*Brontekst*
● ● ● ● ● ● ●

En dat is het besef dat we niks weg hoeven te gooien.
We hebben geen wegwerpgrondstoffen.
We hebben geen wegwerpdiersoorten.
En we hebben ook geen wegwerpmensen.
We hebben geen wegwerpplaneet,
en geen wegwerpkinderen -- het is allemaal kostbaar.
En terwijl we allemaal tot dit basisbesef komen,
duiken er nieuwe kansen op om in actie te komen.
Biomimicry,
wat een
opkomende wetenschap is,
leidt tot een heel belangrijk besef van sociale rechtvaardigheid.
Voor wie hier nog nooit van gehoord heeft,
biomimicry betekent
respect hebben voor de wijsheid van alle soorten.
Democratie betekent overigens,
respect hebben voor de wijsheid van alle mensen -- daar kom ik zo op terug.
Maar biomimicry betekent respect hebben voor de wijsheid van alle soorten.

● ● ● ● ● ● ●

*Opgeslagen records*

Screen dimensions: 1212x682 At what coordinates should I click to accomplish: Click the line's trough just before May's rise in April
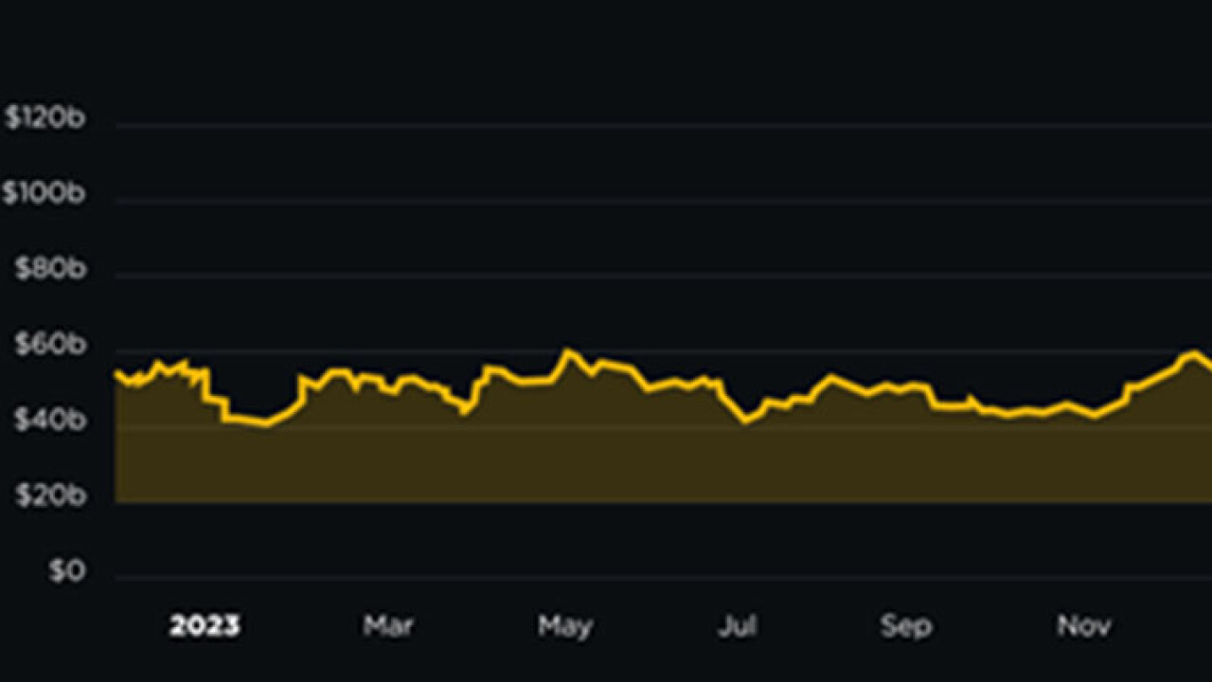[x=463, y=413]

● ● ● ● ● ● ●

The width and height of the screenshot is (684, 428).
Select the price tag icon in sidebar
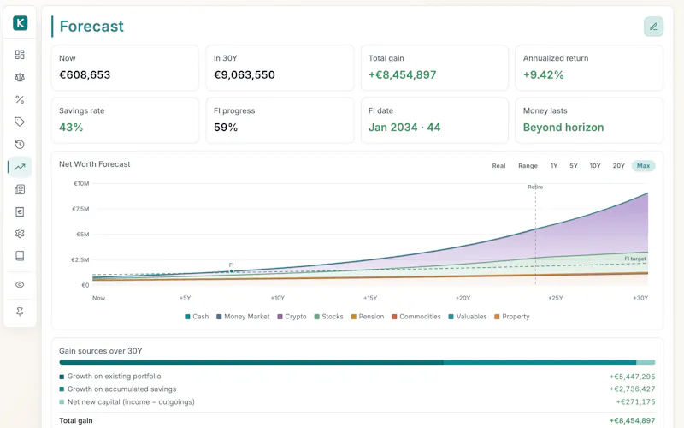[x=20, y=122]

● ● ● ● ● ● ●

*Opdracht A*
Kopieer uit de tekst over biomimicry woordelijk het gedeelte dat opent met de woorden waarin "We hebben geen wegwerpdiersoorten." staat en afsluit met "actie te komen.".
*Opdracht B*
Geef bij elke bewering aan of ze overeenkomt met de tekst over biomimicry, met ja of nee en een letterlijk citaat van de woorden die de doorslag geven. (i) Biomimicry is een opkomende wetenschap. (ii) Democratie betekent respect hebben voor de wijsheid van alle soorten. (iii) Volgens de spreker hebben we een wegwerpplaneet.
*Opdracht C*
Zet de tekst over biomimicry voort na de laatste zin.
De records komen uit een andere bron.

*Antwoord A*
We hebben geen wegwerpdiersoorten.
En we hebben ook geen wegwerpmensen.
We hebben geen wegwerpplaneet,
en geen wegwerpkinderen -- het is allemaal kostbaar.
En terwijl we allemaal tot dit basisbesef komen,
duiken er nieuwe kansen op om in actie te komen.

*Antwoord B*
(i) Ja: "Biomimicry, wat een opkomende wetenschap is"
(ii) Nee: "Democratie betekent overigens, respect hebben voor de wijsheid van alle mensen"
(iii) Nee: "We hebben geen wegwerpplaneet"

*Antwoord C*
Wij blijken een nogal slimme soort te zijn.
Die grote cortex, of zoiets, we zijn nogal trots op onszelf.
Maar als we iets hards willen maken,
komen we aanzetten met: "Ik weet dat ik een harde stof ga maken.
Ik weet dat ik vacuüms ga maken en ovens,
en spul uit de grond zal trekken
en met hete, giftige en vervuilende dingen te maken krijg,
maar ik heb daarna toch dat harde voorwerp.
Ik ben zo slim."
En als je achterom kijkt, zie je overal om je heen verwoesting.
Maar raad eens? Jij bent zo slim,
maar je bent niet zo slim als een venusschelp.
Een venusschelp is hard.
Zonder vacuüms, zonder ovens,
zonder vergif, zonder vervuiling.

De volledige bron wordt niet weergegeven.